April is National Poetry Month. Thirty days for celebrating words, wordsmiths, and the poets who subvert the status quo.
Do you think Donald Trump reads poetry? Maybe he should put the Twitter down and pick up some Walt Whitman. Whitman wrote,
This is what you shall do: Love the earth and sun and the animals, despise riches, give alms to every one that asks, stand up for the stupid and crazy, devote your income and labor to others, hate tyrants, argue not concerning God, have patience and indulgence toward the people, take off your hat to nothing known or unknown or to any man or number of men, go freely with powerful uneducated persons and with the young and with the mothers of families, read these leaves in the open air every season of every year of your life, re-examine all you have been told at school or church or in any book, dismiss whatever insults your own soul, and your very flesh shall be a great poem and have the richest fluency not only in its words but in the silent lines of its lips and face and between the lashes of your eyes and in every motion and joint of your body.

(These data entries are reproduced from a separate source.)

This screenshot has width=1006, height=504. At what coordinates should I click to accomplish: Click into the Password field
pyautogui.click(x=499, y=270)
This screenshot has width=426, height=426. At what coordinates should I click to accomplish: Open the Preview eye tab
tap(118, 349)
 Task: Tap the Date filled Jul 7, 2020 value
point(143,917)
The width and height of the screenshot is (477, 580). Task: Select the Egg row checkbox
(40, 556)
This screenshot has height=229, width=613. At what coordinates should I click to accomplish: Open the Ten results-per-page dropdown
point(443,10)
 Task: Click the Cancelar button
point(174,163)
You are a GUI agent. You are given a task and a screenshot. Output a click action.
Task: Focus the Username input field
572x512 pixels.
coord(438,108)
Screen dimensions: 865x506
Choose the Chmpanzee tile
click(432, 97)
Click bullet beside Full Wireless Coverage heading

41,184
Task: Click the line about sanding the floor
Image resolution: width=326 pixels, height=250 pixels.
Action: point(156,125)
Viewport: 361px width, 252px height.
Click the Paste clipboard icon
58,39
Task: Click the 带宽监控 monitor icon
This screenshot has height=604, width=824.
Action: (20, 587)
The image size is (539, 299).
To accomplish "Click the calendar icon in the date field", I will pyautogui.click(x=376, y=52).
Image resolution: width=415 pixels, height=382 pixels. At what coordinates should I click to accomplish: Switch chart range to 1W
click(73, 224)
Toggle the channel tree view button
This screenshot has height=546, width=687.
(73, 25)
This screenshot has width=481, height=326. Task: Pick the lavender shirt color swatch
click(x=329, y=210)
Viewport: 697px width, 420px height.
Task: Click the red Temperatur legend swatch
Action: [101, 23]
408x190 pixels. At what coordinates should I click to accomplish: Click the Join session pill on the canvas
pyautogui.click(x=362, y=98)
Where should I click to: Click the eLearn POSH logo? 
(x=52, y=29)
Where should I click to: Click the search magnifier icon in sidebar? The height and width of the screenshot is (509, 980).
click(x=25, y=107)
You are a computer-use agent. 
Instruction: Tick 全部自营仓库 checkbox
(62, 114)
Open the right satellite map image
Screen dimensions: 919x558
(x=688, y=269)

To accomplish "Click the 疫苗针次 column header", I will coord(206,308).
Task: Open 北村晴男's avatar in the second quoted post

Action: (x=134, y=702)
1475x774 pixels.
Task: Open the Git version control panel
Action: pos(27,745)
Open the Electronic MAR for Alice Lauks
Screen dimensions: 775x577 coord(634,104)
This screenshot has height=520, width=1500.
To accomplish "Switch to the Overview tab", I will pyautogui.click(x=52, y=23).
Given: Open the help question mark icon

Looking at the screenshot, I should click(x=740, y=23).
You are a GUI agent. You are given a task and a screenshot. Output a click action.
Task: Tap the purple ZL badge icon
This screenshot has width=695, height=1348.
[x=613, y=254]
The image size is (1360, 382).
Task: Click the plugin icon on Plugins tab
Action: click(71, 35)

Mark was a poet, an award-winning one. While he was out walking across America for something bigger than himself, he was writing poems, like this one:
sheep death
The earth / died / a little / today / it dies / a little / every day / because / I think / there are too many / ways / for people / to make / death / without / realizing / they’re making death / yesterday / I saw / a sign / next to a pasture / of / sheep / it said / be careful / there’s a gas pipeline / in the dirt / the sheep / didn’t/ seem to understand / they just looked / at the sign / and/ waited for whatever / form / of / death / was next
Take some time this month to read some poetry. Let it slow you down, open your mind, and drop rhymes into that space.
I just discovered George Watsky. I’m richer for that. If you don’t like Whitman, maybe you’ll dig Watsky.